31. Trainyard Express
Developer Matt Rix is bonkers. That's the only explanation for Trainyard Express, which isn't so much a demo version of the wonderful Trainyard as an entirely separate edition.
The mechanics are great: draw tracks to lead trains to like-coloured stations, combining or crossing them on the way, as necessary. It starts out easy, but soon hurts your brain, and the 60 puzzles aren't repeated in the paid-for version.

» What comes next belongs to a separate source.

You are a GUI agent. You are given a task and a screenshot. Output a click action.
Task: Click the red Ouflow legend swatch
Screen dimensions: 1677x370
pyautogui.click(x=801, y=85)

Bargain.
32. Putt Golf
Anyone can whack a ball with a stick - real skill comes from putting. (Cue: enraged golfers attacking TechRadar Towers with pimped-out golf carts.) In Putt Golf, you get an oscillating targeting system, prod to putt, and then use tilting to amend the ball's path with digital Jedi-mind skills as it trundles towards the hole. Three game modes; hugely addictive.
33. Top Trumps Collection
If you spent a good part of your childhood wondering if the length of a Triceratops was enough to defeat your opponent's hidden dinosaur card, Top Trumps Collection will inject nostalgia directly into your brain. The AI can be a tad suspect, but this is nonetheless a decent reworking of the classic card game, with multiple modes of play and additional packs available via IAP.
34. Drop7
What do you get if you cross Drop7 with Zynga? A free version of Drop7! Luckily, the game's far more entertaining than that attempt at a joke: drop numbered discs into a grid and watch them explode when the number of discs in a column or row matches numbers on the discs. Drive yourself mad trying to boost your score by chaining! Forget to eat! (Also: ignore the bugs!)

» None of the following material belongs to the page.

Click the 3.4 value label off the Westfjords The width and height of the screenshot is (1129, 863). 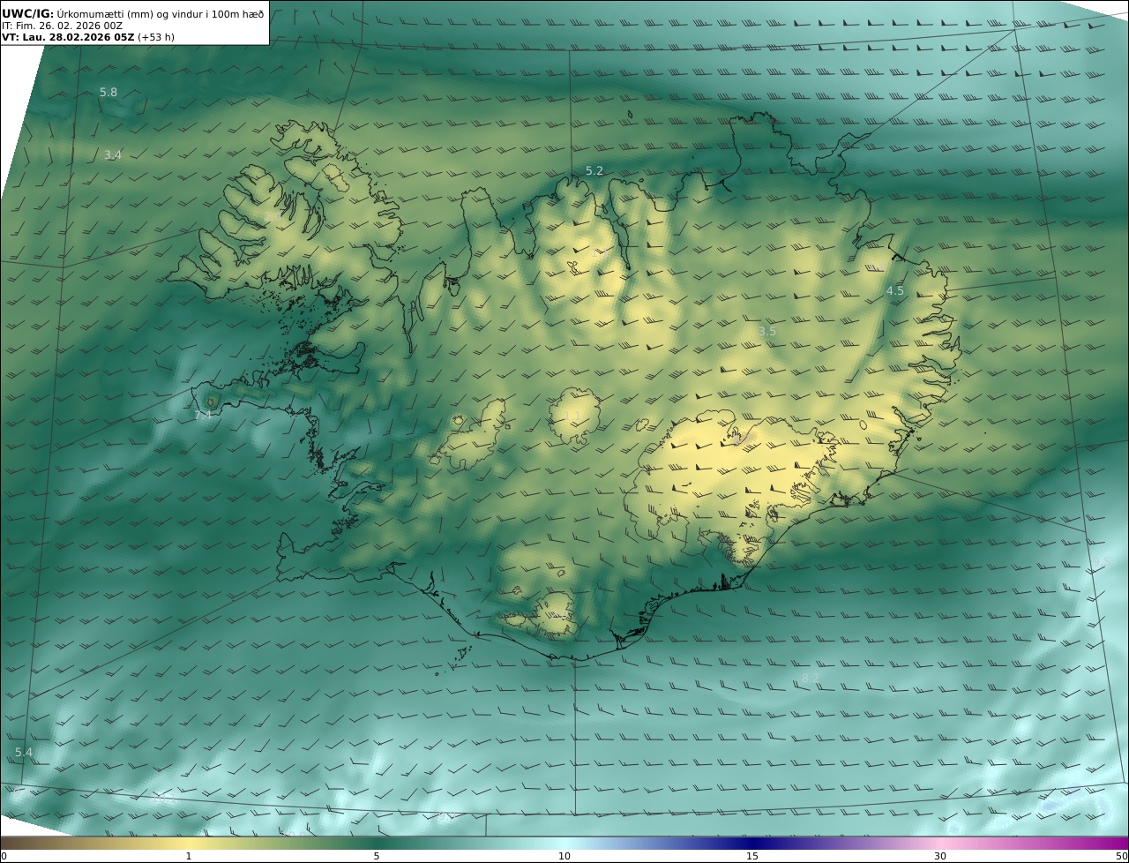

35. Galaga 30th Collection
In the old days, invaders from space were strange, remaining in a holding pattern and slowly descending, enabling you to shoot them. By the time of Galaxian, the aliens realised they could swoop down and get you, and Galaga 30th Collection is the game you get here, with minor updates that improve its graphics and pace, albeit for a weighty 135 MB footprint on your device. Galaga fanatics can unlock other remakes in the series via IAP.
36. Candy Train
The cute little train is out of Control! Eek! Rotate pieces of track in Candy Train to help the chuffing hero collide with gigantic sweets, which results in points rather than a candy-based derailing disaster on the 6 o' clock news.
37. X-Baseball
It's a little-known fact that baseball mostly involves trying to hit colourful birds flying overhead and bananas lobbed in your direction by a mischievous fan. But X-Baseball provides a perfect, accurate one-thumb iOS recreation of America's favourite banana-thwacking pastime. (What?)
38. Rogue Runner
Rogue Runner is another one of those endless games, where you leap over gaps and shoot things until you fall down a chasm and ponder why your in-game avatar doesn't learn to stop once in a while. Rogue Runner stands out by offering a ton of skins and a smart overhead dodge-and-shoot variation, which is a bit like Spy Hunter if someone knocked the original arcade cabinet on its side - the vandal.
39. Road Hog
It's another one of those endless games, but this one has you… moving into the screen. Actually, Road Hog's a bit more than that, because you can move left and right, jump, use power-ups and grab stars to boost your score. Therefore, the game's a bit closer to a 3D Mario, if he was in a car that he drove recklessly along an endless road. Which we're pretty sure is what he does on his day off.
40. Vector Tanks (Classic Version)
In 1980, Ed Rotberg and some chums at Atari created Battlezone, the earliest 3D viewpoint shoot 'em up. Vector Tanks nicely recreates its glowing neon tank battles and tread controls, along with chucking some power-ups into the mix for extra destruction.
If you want to go Extreme! (voiceovers, more power-ups, an extra - totally mental - game mode), there's a 69p commercial version too.